● Work to complete: Taking the line with "Image resolution: width=431" as the first, copy every line through the end of the records below exactly. Do not include pictures.

[Start of Attachment]

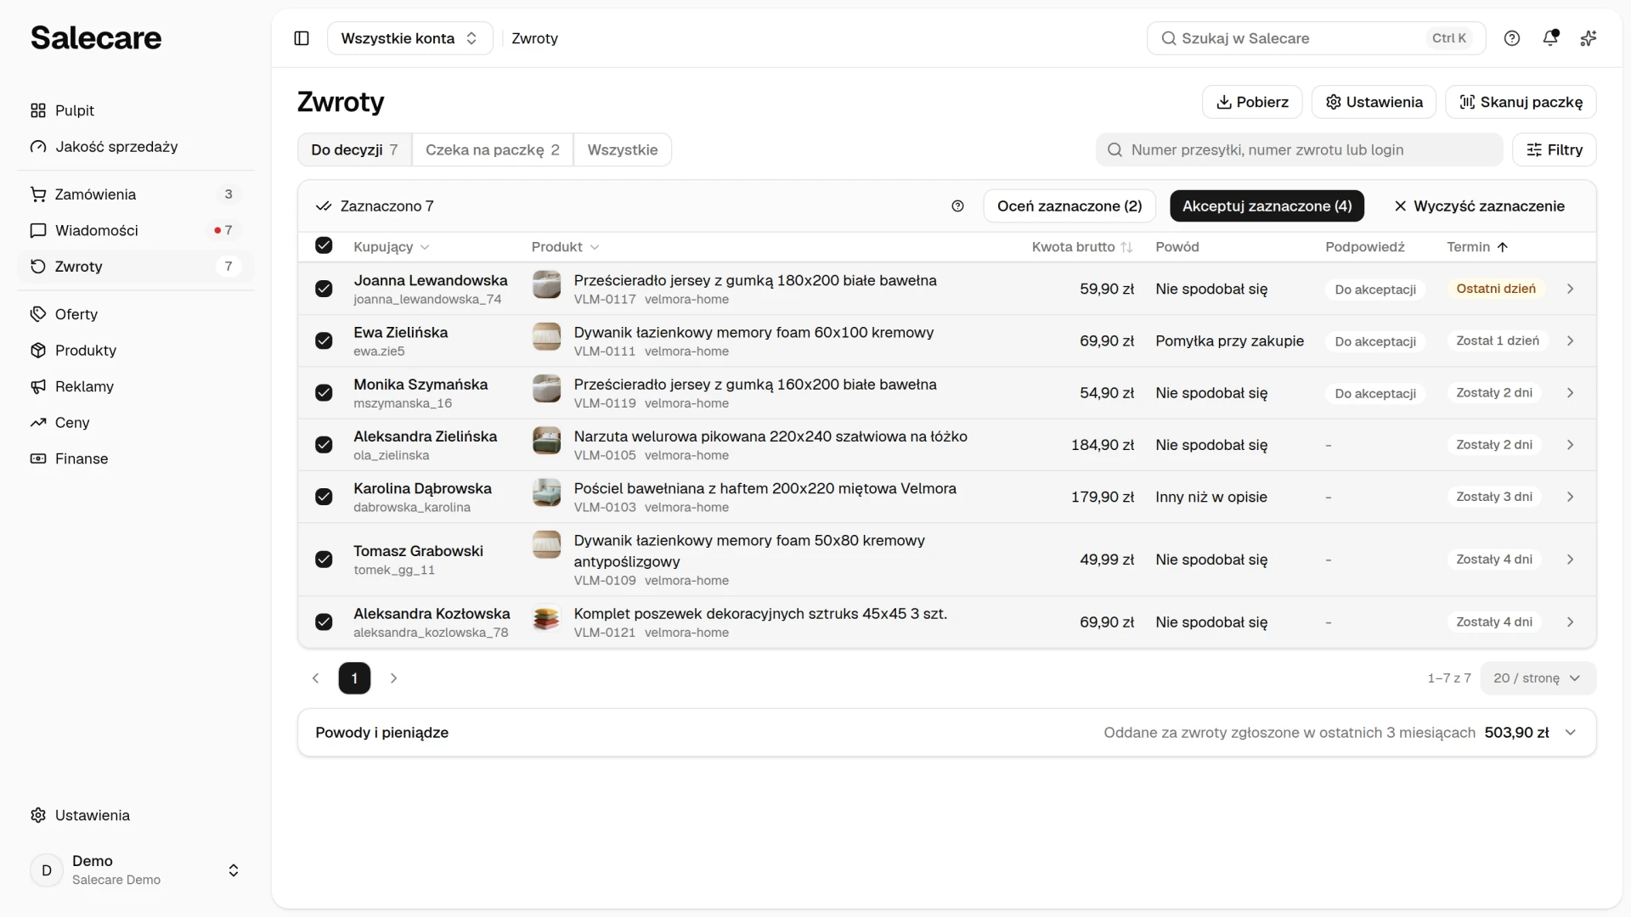Open the help circle icon in header
This screenshot has height=917, width=1631.
tap(1512, 38)
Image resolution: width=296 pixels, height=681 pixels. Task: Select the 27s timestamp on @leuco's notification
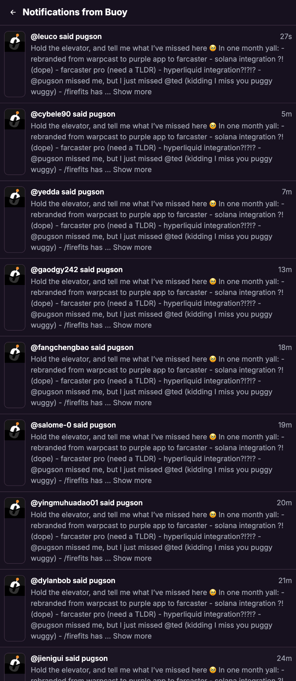coord(286,36)
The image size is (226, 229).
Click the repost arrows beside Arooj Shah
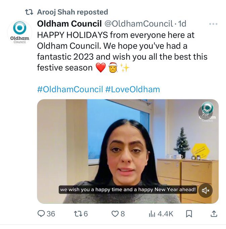30,12
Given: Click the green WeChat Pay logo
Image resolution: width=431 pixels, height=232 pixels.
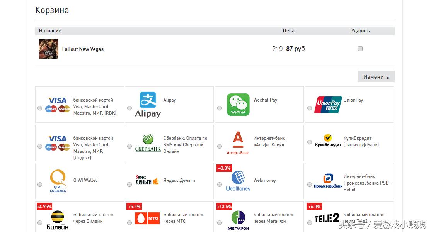Looking at the screenshot, I should (x=238, y=104).
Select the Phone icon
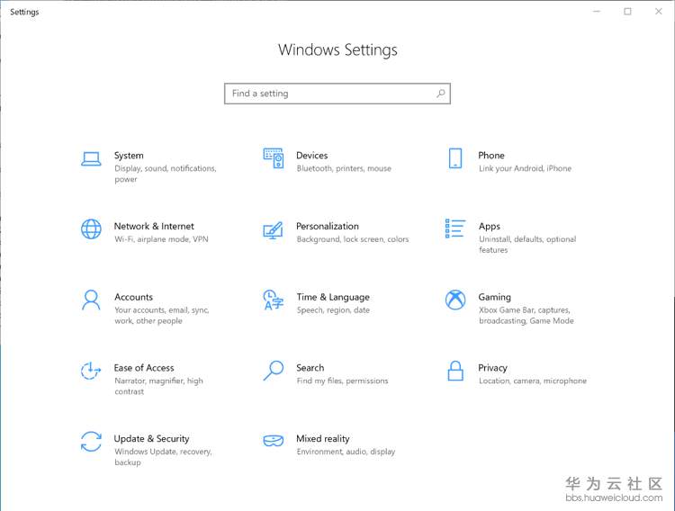 coord(455,158)
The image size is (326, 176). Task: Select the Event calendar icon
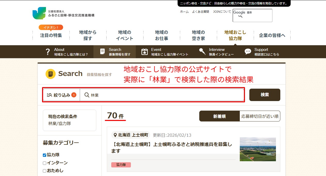pyautogui.click(x=145, y=51)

[End of Attachment]

● Your response:
Image resolution: width=431 pixels, height=232 pixels.
Looking at the screenshot, I should (x=238, y=104).
Select the Phone icon
 coord(455,158)
The image size is (326, 176). Task: Select the Event calendar icon
pyautogui.click(x=145, y=51)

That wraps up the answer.